WHAT YOU SHOULD DO: The listing that follows must be retyped exactly, without its pictures.

SOURCE RECORDS:
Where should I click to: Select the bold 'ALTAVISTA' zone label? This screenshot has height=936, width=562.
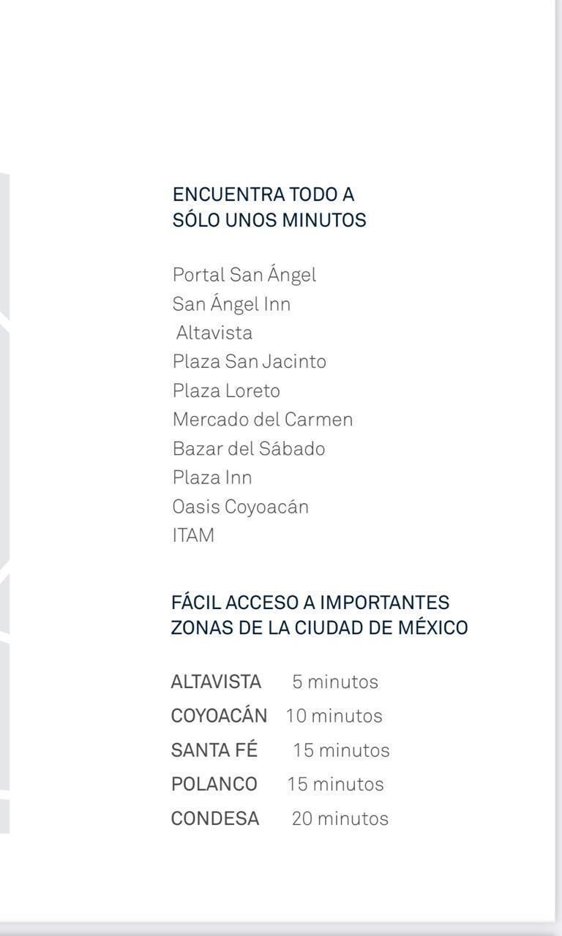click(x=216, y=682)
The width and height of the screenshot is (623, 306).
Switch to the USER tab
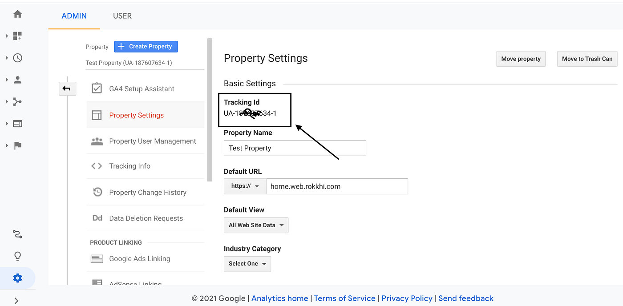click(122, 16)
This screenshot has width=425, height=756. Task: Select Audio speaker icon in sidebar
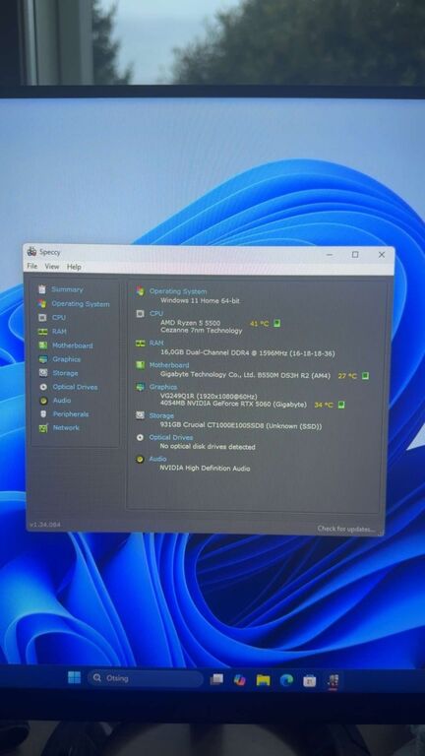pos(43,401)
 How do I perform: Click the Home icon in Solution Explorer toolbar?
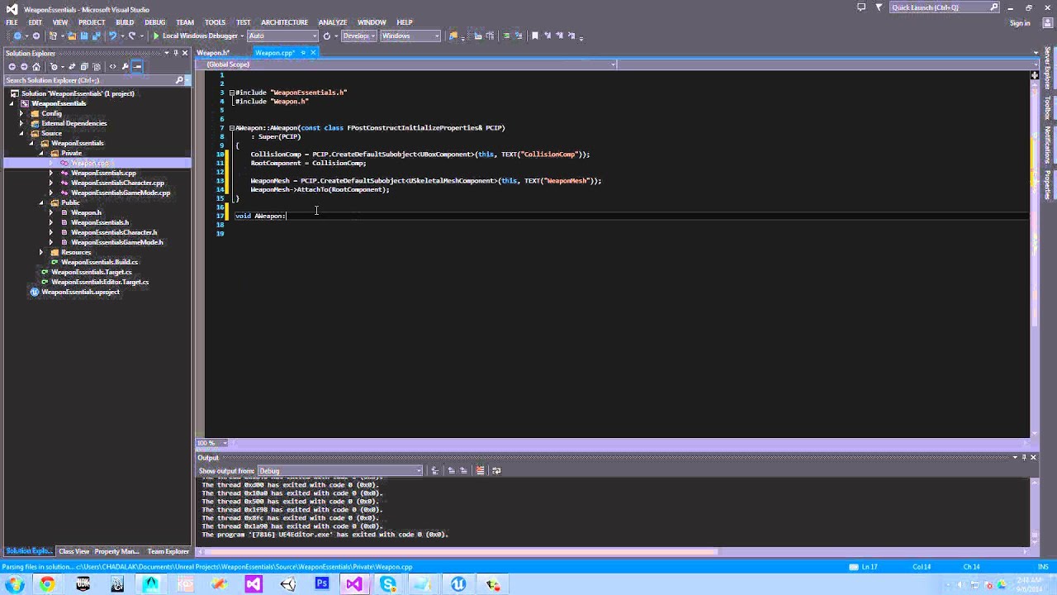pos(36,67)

EXERCISE RESPONSE:
Where should I click to: Select the bold 'ALTAVISTA' zone label? This screenshot has height=936, width=562.
click(x=216, y=682)
The width and height of the screenshot is (623, 306).
Switch to the USER tab
click(122, 16)
This screenshot has width=425, height=756. Task: Select Audio speaker icon in sidebar
pos(43,401)
 How do I perform: Click the Home icon in Solution Explorer toolbar?
pos(36,67)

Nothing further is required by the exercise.